Ds is 5.5 and is strugling with reading and writing. The school is very pro active and have set aside extra time for him with a TA and also they have asked the SENCO to take a look.
He has always had probelms with lauguage and had some very basic SALT at about 3. He has also been a very 'idiosyncratic' little boy, he had lots of ASD traits but is NT (some sensory issues, hand flapping, sniffing, a tendency towards repetatiove behavious but he points etc).
He has a very good memory, but is realy finding it hard to make any progress in reading. He finds it hard to sequence the letters so CAT is spoken as ATC etc.
Now I know he is very young. And I don't want to be a flapping, 'worried well' mum pain in the arse. And I'm not pussy, or wanting him to be Shakespere at his age.
Just if I could ask mums with children with dyslexia, what age did it become obvious? And what, if anything, should I be looking out for? Half of me wants him to run round and play, and half knows that early intervention can be helpful.
Pushy!!!!!! Hell I'm the one with the spelling probelms!
No, but I read the article by the same guy in the Times Ed
I don't know much about dyslexia (other than the fact that at one stage in junior school, they thought I was mildly dyslexic) but one thing that program showed was that any child with some sort of reading difficulty, REALLY benefitted from one to one early intervention. So even if it's not dyslexia, it would probably be worth his while getting some help.
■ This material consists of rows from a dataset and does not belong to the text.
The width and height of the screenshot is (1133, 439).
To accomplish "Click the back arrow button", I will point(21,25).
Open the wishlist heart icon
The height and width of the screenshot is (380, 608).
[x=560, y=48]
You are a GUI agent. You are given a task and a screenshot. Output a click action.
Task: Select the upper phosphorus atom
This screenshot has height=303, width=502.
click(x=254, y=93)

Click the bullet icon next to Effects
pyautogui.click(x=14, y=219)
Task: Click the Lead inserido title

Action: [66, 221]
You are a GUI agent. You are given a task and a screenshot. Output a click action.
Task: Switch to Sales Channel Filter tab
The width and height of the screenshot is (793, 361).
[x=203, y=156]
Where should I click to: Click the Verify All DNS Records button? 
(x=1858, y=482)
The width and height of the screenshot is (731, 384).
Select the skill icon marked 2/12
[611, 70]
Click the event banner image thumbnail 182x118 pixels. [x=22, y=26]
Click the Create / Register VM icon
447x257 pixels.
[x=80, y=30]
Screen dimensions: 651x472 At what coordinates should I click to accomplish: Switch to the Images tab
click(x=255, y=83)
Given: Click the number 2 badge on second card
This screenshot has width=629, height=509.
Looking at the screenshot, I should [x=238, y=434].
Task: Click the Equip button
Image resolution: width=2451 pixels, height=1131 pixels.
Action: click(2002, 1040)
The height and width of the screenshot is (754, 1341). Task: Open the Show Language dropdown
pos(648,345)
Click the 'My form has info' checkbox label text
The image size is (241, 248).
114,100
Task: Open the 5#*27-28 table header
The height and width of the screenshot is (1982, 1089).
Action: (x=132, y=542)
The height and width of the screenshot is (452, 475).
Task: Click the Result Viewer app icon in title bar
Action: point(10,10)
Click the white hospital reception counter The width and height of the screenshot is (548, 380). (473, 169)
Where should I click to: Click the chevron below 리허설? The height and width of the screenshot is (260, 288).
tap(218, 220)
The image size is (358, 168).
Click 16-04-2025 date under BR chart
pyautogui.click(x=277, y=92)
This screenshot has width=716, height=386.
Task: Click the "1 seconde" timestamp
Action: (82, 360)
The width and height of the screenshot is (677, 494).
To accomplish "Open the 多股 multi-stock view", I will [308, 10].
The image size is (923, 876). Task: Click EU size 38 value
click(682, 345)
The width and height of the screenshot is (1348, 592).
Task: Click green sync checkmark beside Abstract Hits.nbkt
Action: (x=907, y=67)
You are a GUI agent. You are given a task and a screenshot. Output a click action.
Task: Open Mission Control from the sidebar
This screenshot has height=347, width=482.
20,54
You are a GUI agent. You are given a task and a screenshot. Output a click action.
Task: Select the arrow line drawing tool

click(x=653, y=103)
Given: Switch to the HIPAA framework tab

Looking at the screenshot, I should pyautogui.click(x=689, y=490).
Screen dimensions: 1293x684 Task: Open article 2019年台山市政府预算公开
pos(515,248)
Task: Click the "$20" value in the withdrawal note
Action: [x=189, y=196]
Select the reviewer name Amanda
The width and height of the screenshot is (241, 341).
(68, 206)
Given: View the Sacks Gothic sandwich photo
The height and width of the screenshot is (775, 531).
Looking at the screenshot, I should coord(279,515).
actually just read your post through and realised I haven't answered any of your questions!! Sorry!
I think the age is 7 for diagnosis, not sure about picking up the signs as my ds is 3. My dh is dyslexic and finds the bda website (British Dyslexic Assoc) very useful. He has also recently had some glasses made with tinted (purple - very nice) lenses and his reading has improved no end - has taken him 38 years to find out about these (apparently they have to come in Prada frames, but not sure I believe that one .
oh, and the opticians recommended on the bda website check that the eyes are working together and other stuff too - not just 'can you see this' kind of eye test.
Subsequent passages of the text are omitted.